:: Отрывок из документа ::
%%

И всё-таки Ботвинник всё более жил, как говорил по другому поводу Салтыков Щедрин, «применительно к подлости». И так жалко, до сих пор мне жалко, что сломали человека, который, как я и теперь думаю, мог стать настоящим крупным поэтом. Но не стал. Ну что ж — как сам он в той своей первой книжке писал –
«Видно, и к стихам такого рода
Нет на свете чёткого конца…»
Семён Ботвинник. фото
Права была М. Цветаева, когда писала, что поэт должен иметь «не только творческий талант, но и талант личности». Ведь только таким удалось не испугаться, выдержать гнев дураков, шаблонную бессмысленную ругань и испытание возможностью напечататься хорошими тиражами. Есть люди, которых эта «роль на сопротивление» даже закалила. научила «эзопову языку», который тут же, выйдя за пределы борьбы с цензурой, обогатил и образную систему, и ассоциативное мышленье.

%%

:: Задания ::
1. Что, согласно отрывку о Семёне Ботвиннике, по словам М. Цветаевой должен иметь поэт?
2. Пожалуйста, продолжите отрывок о Семёне Ботвиннике после его последнего предложения.

:: Исходные материалы ::
%%

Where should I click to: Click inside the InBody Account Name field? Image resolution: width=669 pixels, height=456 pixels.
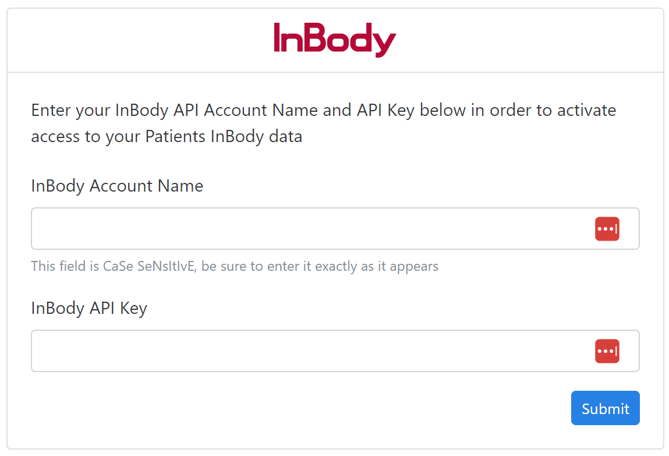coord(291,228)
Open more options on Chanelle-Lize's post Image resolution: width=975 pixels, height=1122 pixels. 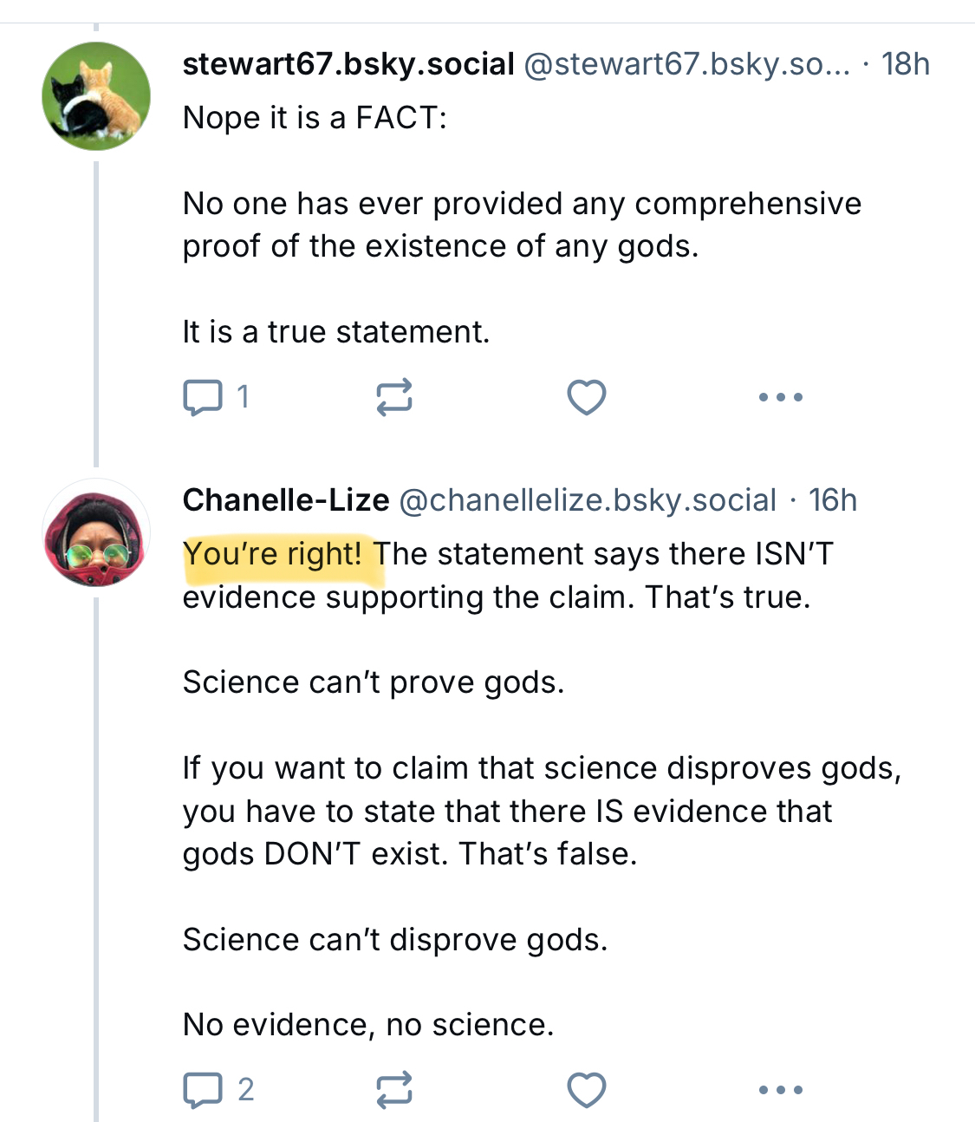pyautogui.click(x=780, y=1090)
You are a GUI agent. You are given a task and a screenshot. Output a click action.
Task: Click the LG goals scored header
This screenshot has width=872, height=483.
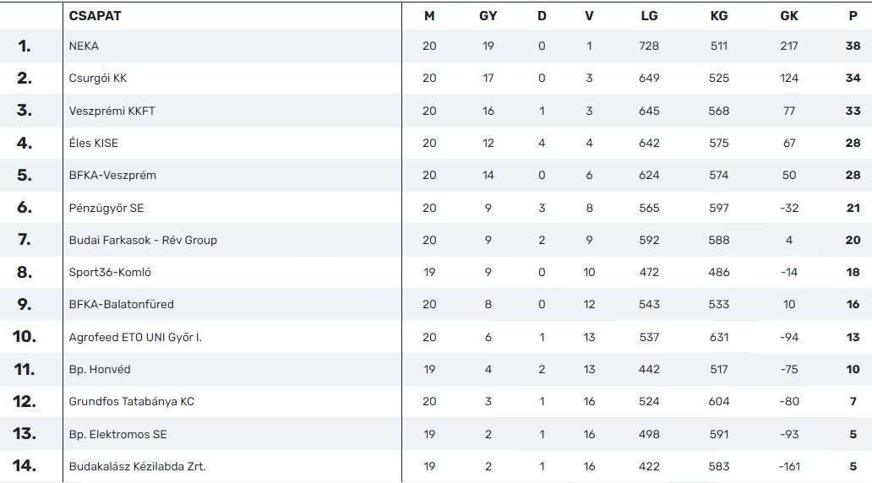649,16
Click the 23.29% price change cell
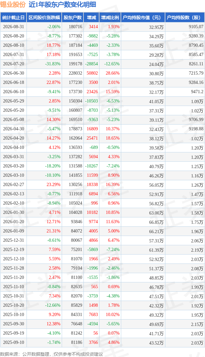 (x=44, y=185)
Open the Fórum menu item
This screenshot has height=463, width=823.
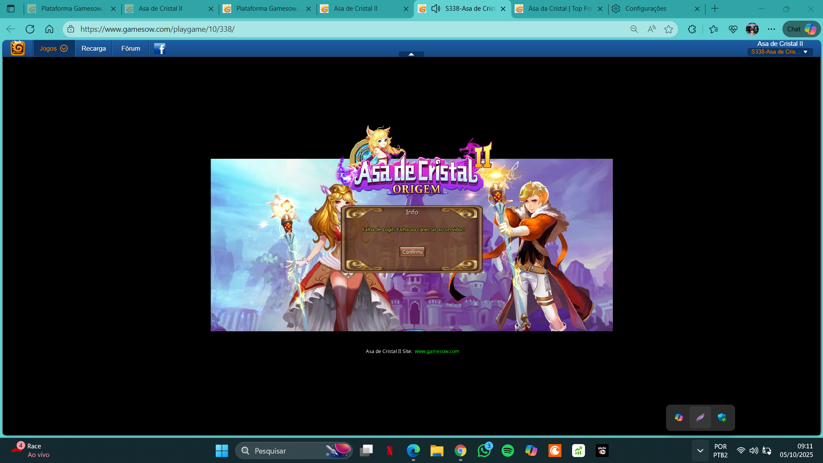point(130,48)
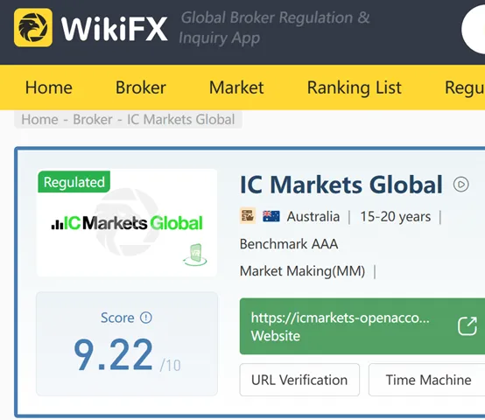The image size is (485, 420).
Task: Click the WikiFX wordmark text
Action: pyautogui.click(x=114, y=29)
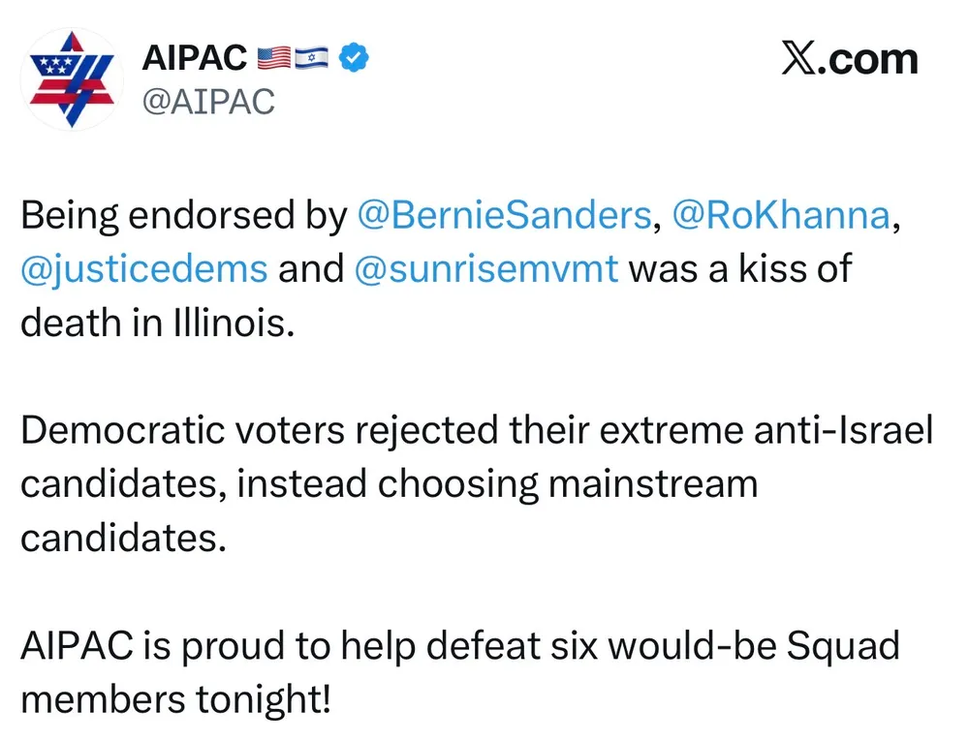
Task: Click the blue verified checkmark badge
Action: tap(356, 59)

%%
%%

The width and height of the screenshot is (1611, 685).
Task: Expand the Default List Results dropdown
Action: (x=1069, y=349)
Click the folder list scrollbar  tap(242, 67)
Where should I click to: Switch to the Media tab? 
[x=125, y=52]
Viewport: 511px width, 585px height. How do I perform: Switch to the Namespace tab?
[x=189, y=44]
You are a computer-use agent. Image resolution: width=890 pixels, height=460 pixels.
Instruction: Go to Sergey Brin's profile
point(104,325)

%%
%%

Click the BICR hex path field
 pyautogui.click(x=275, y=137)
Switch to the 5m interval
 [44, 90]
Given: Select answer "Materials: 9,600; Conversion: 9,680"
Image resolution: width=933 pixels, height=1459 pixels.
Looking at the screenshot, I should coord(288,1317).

%%

:: Ответы к заданиям ::
1. Не только творческий талант, но и талант личности.

2.
Иные же, творчески, может быть, исходно не менее сильные, но личностно предназначенные к совсем иному бытию, не выдержали борьбы с голиафом…
Никому до сих пор неизвестно, скольких потенциальных поэтов и прозаиков убил идеологический диктат, скольких обычная «нестрашная» бюрократия, а сколько было затоптано неграмотными и никчёмными «рабочими поэтами», делавшими свои эфемерные карьерки.
Стихи того времени в основном представляли собой жвачку, написанную пушкинскими ямбами и набитую иногда верноподданическими зарифмованными формулами, а иногда, — если лирика, — столь же идиотическими любовными формулами, и уж точно ведущими прямым ходом в загс. Вобщем, как позднее выразился кто-то из поэтов, «душещипачёвские стихи». Если сейчас поглядеть на поэзию того времени, то возникает впечатление, что насквозь новаторского бунтарского искусства начала века просто не было — провал. И даже самые робкие попытки, ну, хоть искренности что ли, воспринимались, как смелость и свежесть.
Но ведь принадлежность к писательской братии давала и престиж, и бутерброд с маслом… Сколько же тогда возникло «литераторов», обивавших пороги редакций, потрясавших вырезками из дивизионных или полковых, а заодно и послевоенных заводских газеток-«многотиражек»!
И, глядишь, в результате демагогических демаршей начинали потом эти «поэты» выпускать книгу за книгой. Если же такие «литераторы» были к тому же безграмотны, то они зачастую начинали всерьез верить в свою исключительность, в свое право вершить суд, во все то, что им долдонили на собраниях и по радио.
«И о том, что я самый геройский герой
передачу охотно послушаю…»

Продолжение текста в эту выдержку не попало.